Product Launch Checklist#

  • Page is real product page, product review, or product introduction page
  • Distinguish Product snippets from Merchant listings scenarios
  • name consistent with page product title
  • image is real, visible, crawlable product photo
  • offers.price consistent with current page price
  • priceCurrency uses three-digit currency code
  • availability consistent with real inventory
  • aggregateRating/review from real visible reviews
  • Product identifiers sku/mpn/gtin completed as much as possible
  • Page data, JSON-LD, Merchant Center Feed remain consistent
  • Rich Results Test shows no critical errors
  • Continuous monitoring in Search Console and Merchant Center

Frequently Asked Questions#

What is the difference between Product snippets and Merchant listings?

Product snippets are suitable for product introduction, review, or comparison pages that cannot be directly purchased, focusing on ratings, reviews, prices, and other summary information. Merchant listings are suitable for e-commerce product pages where users can purchase directly, focusing on prices, inventory, shipping, returns, product images, and more complete merchant information. The two overlap, but key fields should be selected based on whether the page can be purchased directly.

Is adding Product structured data sufficient for product pages?

Not necessarily. For e-commerce websites, Google recommends providing both on-page Product structured data and Google Merchant Center product feeds. The combination improves data completeness and consistency, and is better suited for frequently changing information like inventory, prices, shipping, and returns.

Can I mark prices or ratings that are not displayed on the page?

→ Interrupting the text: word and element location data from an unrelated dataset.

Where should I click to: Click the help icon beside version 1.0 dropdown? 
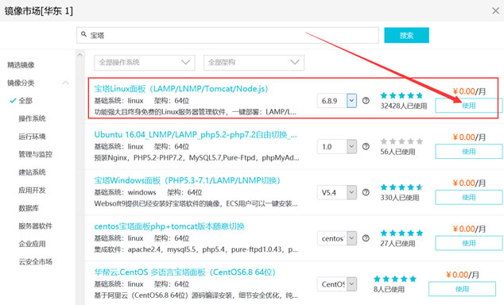[x=366, y=146]
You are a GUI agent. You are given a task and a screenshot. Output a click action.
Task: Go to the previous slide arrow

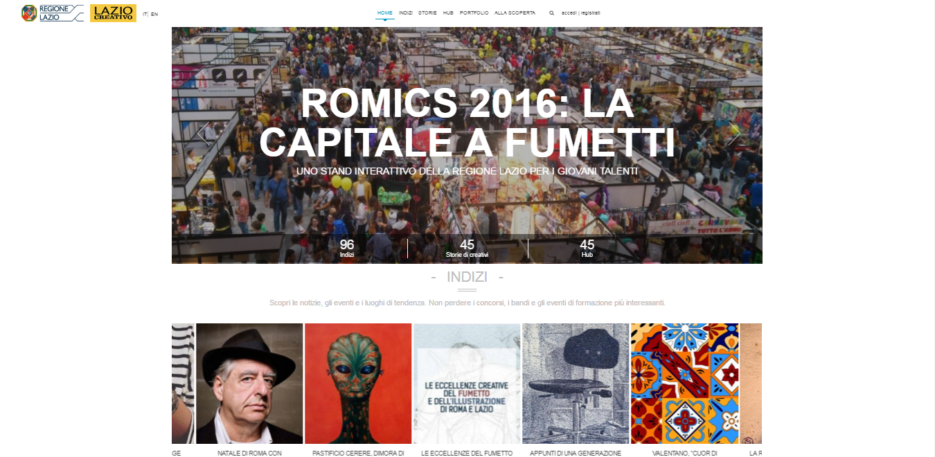[203, 133]

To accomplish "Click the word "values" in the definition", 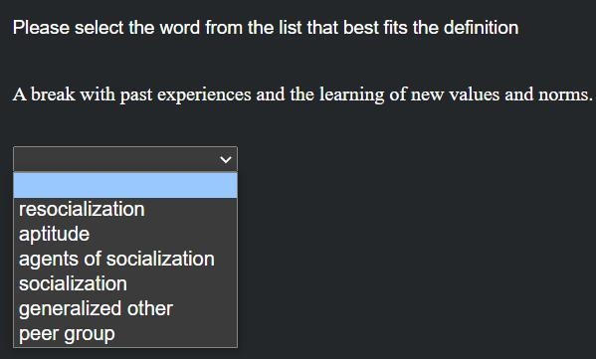I will click(x=474, y=94).
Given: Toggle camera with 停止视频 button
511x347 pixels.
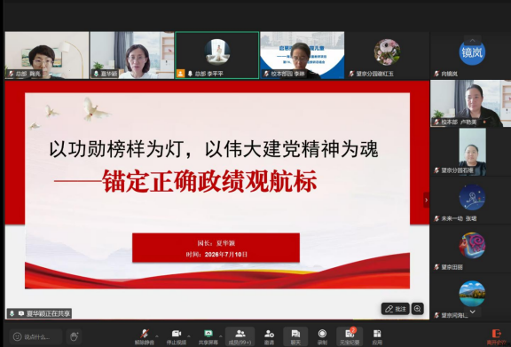Looking at the screenshot, I should point(177,337).
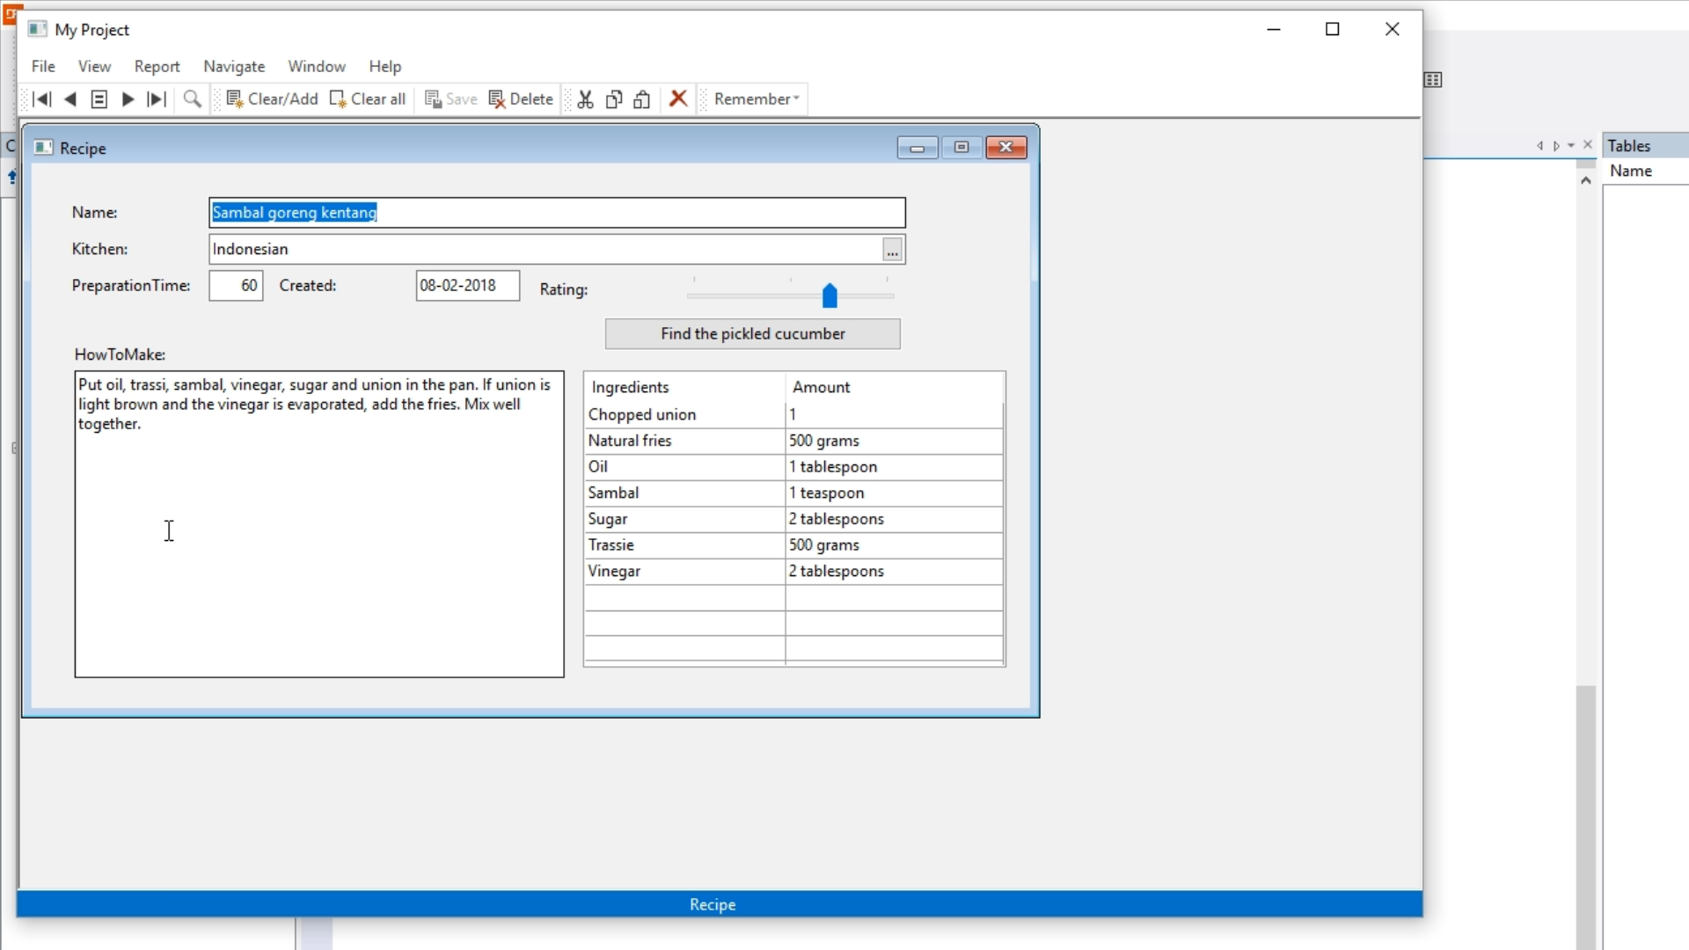Open the Tables panel dropdown arrow
Image resolution: width=1689 pixels, height=950 pixels.
(1571, 146)
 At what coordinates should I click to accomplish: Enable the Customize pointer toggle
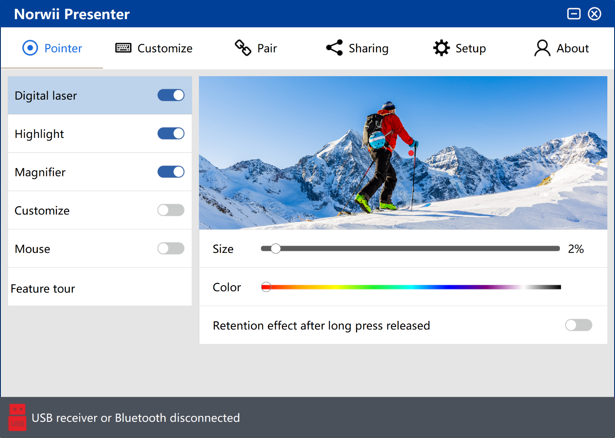171,210
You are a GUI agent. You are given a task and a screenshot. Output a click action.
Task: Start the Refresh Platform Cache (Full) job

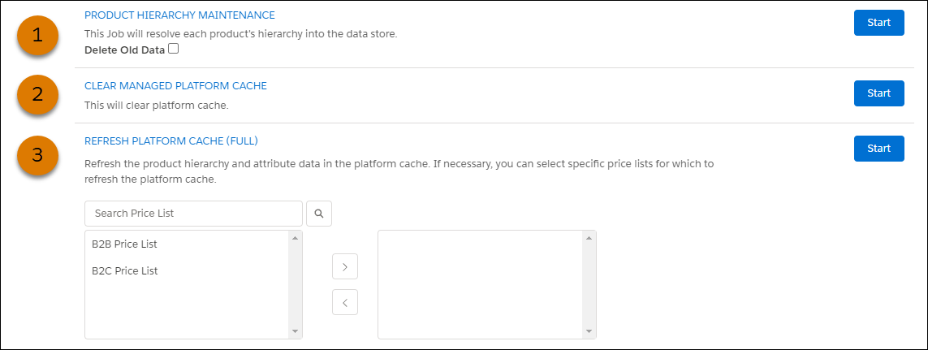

No. Price, inventory, ratings, reviews, and other information in Product structured data must be consistent with content visible to users on the page. Fabricated ratings, hidden prices, expired inventory, or Offers inconsistent with the page may cause rich results to fail or even trigger structured data violations.

Can I write aggregateRating when there are no user reviews?

You should not. aggregateRating must come from real, visible, verifiable review data. If a product has no real reviews, do not fabricate ratings for star display. You can first provide only real fields like name, image, and offers.